* [Supplied text]
========

The project explores alternative methods of measuring economic diversification and investigating its associated impacts on the Saudi Arabian economy and other GCC countries. By utilizing a financial portfolio framework reconciled with economic growth theory, the economy is viewed as a portfolio of economic sectors, each contributing to the overall output growth. Results demonstrated that diversification policies have been effective, as the economy moves towards higher growth with lower instability.

Key Points

Evidence confirms that there is a positive correlation between the economic growth rate and its volatility/risk in the Gulf Cooperation Council (GCC) region. In other words, there is a trade-off between the benefits of oil and gas activity and the volatility resulting from unpredictable commodity price swings in such resource dependent economies.

Our analysis uses a financial portfolio framework approach (and more specifically an efficient frontier analysis), treating economic sectors as individual investments. We calculate a relative risk measure termed the ‘beta coefficient’ and assemble a portfolio of sectors with varying weights to find the efficient frontier. If the beta of the portfolio representing the economy is above global average, the economy will generally grow faster than the global average but with greater volatility – the upturns will be higher and the downturns deeper. We aim to shed light on diversification policy from this novel, if not yet widely accepted, perspective.

The GCC economies exhibit ‘high beta,’ particularly Qatar. Saudi Arabia sits in the middle of the group, but above the global average, while Oman has the lowest coefficient of the group.

Saudi Arabia’s National Transformation Plan to 2020 and economic Vision 2030 envisage an economy that is still invested in oil and gas activity at 45 percent of total output. While diversification policies in these plans promote economic growth, it still leaves the economy exposed to the volatility of energy markets. In comparison, the optimal mix of economic sectors could increase the growth rate by more than 1 percent annually and nearly halve the expected volatility (to less than 60 percent of growth rate).

Saudi Arabia’s historical economic policies were effective in achieving some diversification. However, their benefits could be increased by policies that balance productive efficiency with diversification of economic activity.

The difference between policy-optimized portfolio and non-constrained optimization can be used to estimate the size of the fiscal stabilization fund needed to protect the economy from stop/go risks to diversification objectives.

========

* [Listed records]

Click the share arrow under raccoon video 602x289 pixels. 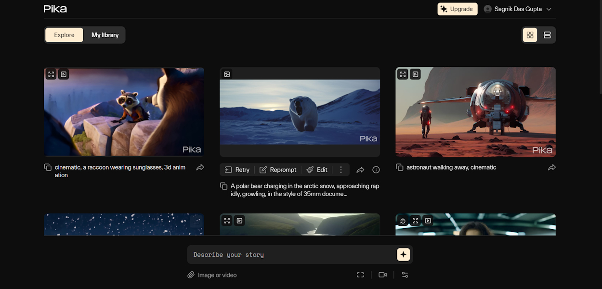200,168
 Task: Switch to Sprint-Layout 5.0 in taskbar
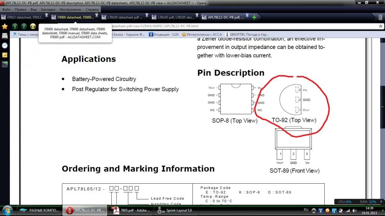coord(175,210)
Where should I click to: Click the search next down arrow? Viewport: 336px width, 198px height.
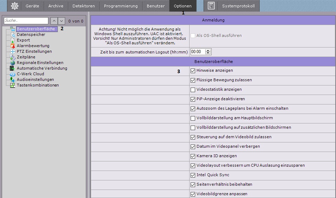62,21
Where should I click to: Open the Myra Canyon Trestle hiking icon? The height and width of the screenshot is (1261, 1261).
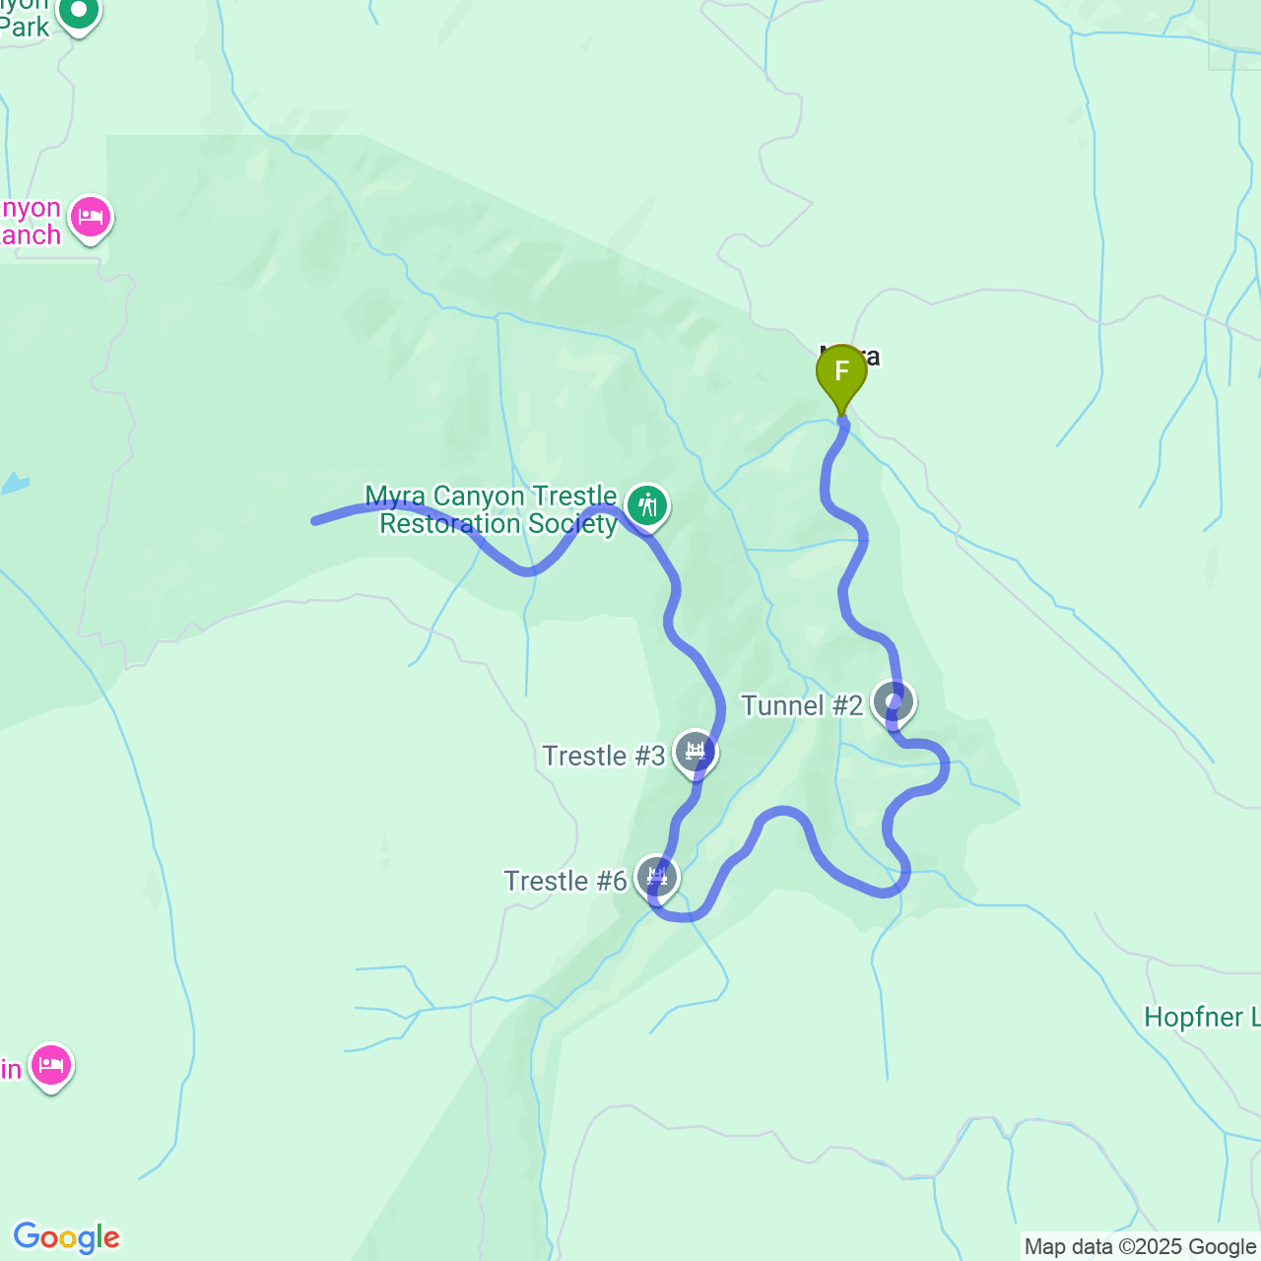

========

* [Brief]
Reproduce the passage of the diversification summary starting with "The difference between" and going on through "to diversification objectives.", copied word for word.

* [Full solution]
The difference between policy-optimized portfolio and non-constrained optimization can be used to estimate the size of the fiscal stabilization fund needed to protect the economy from stop/go risks to diversification objectives.